* Exercise directions:
In the review of Venom, what did Hardy publicly complain that the filmmakers had done?

* Source passage:
Now part of the trouble here is that Hardy portrays Eddie like a dumbass, a doofus of a journalist who would screw up the easiest of jobs, like reviewing this film. And why Hardy picked this film to pay homage to his method actor idols is beyond me, but we get a poor impersonation of Brando, merged with De Niro, merged with, um, Adam Sandler. I kid you not, listen close, he is doing Sandler. One thought is he knew how terrible the film was and decided just to have some fun, ala Jon Voight in Anaconda (1997) but when you here of Hardy complaining publicly that they edited the best forty minutes out of the film, you know you have serious problems. Hardy is what he has never been before, terrible. You will find yourself actually happy when the black goo covers his face and turns him into this creature because at least we do not have to watch a great actor laying waste to his career.

And then comes the internal struggle, the creature means to harm, needs to feed on living things, but Eddie does not want to hurt to anything. Well, that’s a twist!!!!!!!! Where did that come from???? Who is the genius who thought that one up?? Pretty tough to keep a franchise moving on a villain is it not?

What is Hardy doing in this nightmare? And Michelle Williams?? And Woody Harrelson?? Can none of them read? Or is Hardy correct that the filmmakers deleted the best forty minutes? Why would these great actors, and I mean great, sign on for this garbage? One would hope a film entitled Venom might have some bite to it, but all here is poisonous.

The effects are B grade, been there done that, the cinematography terrible, the direction pedestrian and the performances just woefully bad.

How many genuinely fine screenplays were shelved so this tripe could be made? If just a single good idea was blocked to give this more money that is too many. I had thought I had seen the worst film of the year in Solo, but this one is far worse. I had thought I had seen the worst films based on comic book heroes and villains, Catwoman (2004) and The Green Lantern (2012) but no, this takes things to a new low.

The question is, how low can they go?

* Data extract:
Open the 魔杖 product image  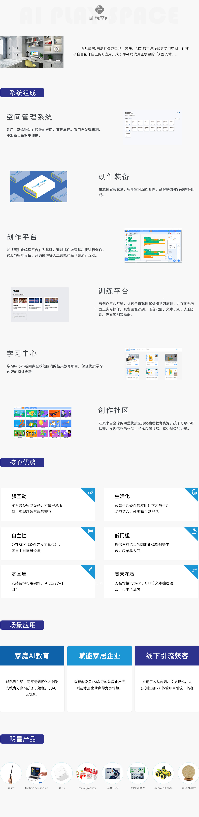click(11, 773)
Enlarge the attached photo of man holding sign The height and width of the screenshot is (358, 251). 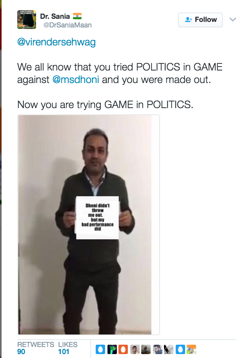(89, 225)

* Finished task:
They edited the best forty minutes out of the film.